▸ **Data records**
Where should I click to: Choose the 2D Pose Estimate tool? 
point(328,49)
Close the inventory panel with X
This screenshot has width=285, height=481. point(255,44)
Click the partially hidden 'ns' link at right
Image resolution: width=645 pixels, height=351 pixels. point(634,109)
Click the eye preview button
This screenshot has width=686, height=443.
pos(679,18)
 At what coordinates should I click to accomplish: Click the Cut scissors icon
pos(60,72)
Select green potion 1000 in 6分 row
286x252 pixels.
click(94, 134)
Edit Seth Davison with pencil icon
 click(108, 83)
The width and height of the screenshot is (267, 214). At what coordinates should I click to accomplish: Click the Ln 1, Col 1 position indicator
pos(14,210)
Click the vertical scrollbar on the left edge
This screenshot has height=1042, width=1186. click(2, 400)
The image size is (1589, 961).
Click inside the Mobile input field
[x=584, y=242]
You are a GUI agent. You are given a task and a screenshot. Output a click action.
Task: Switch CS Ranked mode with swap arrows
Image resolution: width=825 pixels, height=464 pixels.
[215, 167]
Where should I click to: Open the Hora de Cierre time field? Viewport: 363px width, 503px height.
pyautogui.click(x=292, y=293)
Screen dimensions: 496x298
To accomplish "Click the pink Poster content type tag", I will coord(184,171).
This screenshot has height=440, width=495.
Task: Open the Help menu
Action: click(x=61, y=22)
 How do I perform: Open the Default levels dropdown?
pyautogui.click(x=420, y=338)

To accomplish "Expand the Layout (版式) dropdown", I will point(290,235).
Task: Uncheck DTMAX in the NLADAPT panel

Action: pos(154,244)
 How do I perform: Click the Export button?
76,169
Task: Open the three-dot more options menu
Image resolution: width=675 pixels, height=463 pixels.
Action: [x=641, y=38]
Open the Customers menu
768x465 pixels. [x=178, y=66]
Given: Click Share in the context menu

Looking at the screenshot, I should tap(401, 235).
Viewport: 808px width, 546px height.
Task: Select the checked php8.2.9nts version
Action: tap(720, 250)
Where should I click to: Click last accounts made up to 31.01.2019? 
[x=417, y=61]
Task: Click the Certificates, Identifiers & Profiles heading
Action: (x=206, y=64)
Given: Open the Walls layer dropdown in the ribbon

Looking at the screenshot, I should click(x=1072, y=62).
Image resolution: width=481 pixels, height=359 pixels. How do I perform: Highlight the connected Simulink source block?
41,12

▸ **What to do**
Write out every line of the items above without any changes.

▸ **The result**
Where should I click to: Choose the 2D Pose Estimate tool? 
point(328,49)
Close the inventory panel with X
This screenshot has width=285, height=481. point(255,44)
Click the partially hidden 'ns' link at right
Image resolution: width=645 pixels, height=351 pixels. point(634,109)
Click the eye preview button
This screenshot has width=686, height=443.
pos(679,18)
 At what coordinates should I click to accomplish: Click the Cut scissors icon
pos(60,72)
Select green potion 1000 in 6分 row
286x252 pixels.
click(94, 134)
Edit Seth Davison with pencil icon
 click(108, 83)
The width and height of the screenshot is (267, 214). At what coordinates should I click to accomplish: Click the Ln 1, Col 1 position indicator
pos(14,210)
Click the vertical scrollbar on the left edge
This screenshot has height=1042, width=1186. click(2, 400)
The image size is (1589, 961).
Click inside the Mobile input field
[x=584, y=242]
You are a GUI agent. You are given a task and a screenshot. Output a click action.
Task: Switch CS Ranked mode with swap arrows
Image resolution: width=825 pixels, height=464 pixels.
[215, 167]
Where should I click to: Open the Hora de Cierre time field? Viewport: 363px width, 503px height.
pyautogui.click(x=292, y=293)
Screen dimensions: 496x298
To accomplish "Click the pink Poster content type tag", I will coord(184,171).
This screenshot has height=440, width=495.
Task: Open the Help menu
Action: click(x=61, y=22)
 How do I perform: Open the Default levels dropdown?
pyautogui.click(x=420, y=338)

To accomplish "Expand the Layout (版式) dropdown", I will point(290,235).
Task: Uncheck DTMAX in the NLADAPT panel

Action: pos(154,244)
 How do I perform: Click the Export button?
76,169
Task: Open the three-dot more options menu
Image resolution: width=675 pixels, height=463 pixels.
Action: [x=641, y=38]
Open the Customers menu
768x465 pixels. [x=178, y=66]
Given: Click Share in the context menu

Looking at the screenshot, I should tap(401, 235).
Viewport: 808px width, 546px height.
Task: Select the checked php8.2.9nts version
Action: tap(720, 250)
Where should I click to: Click last accounts made up to 31.01.2019? 
[x=417, y=61]
Task: Click the Certificates, Identifiers & Profiles heading
Action: (x=206, y=64)
Given: Open the Walls layer dropdown in the ribbon

Looking at the screenshot, I should click(x=1072, y=62).
Image resolution: width=481 pixels, height=359 pixels. How do I perform: Highlight the connected Simulink source block?
41,12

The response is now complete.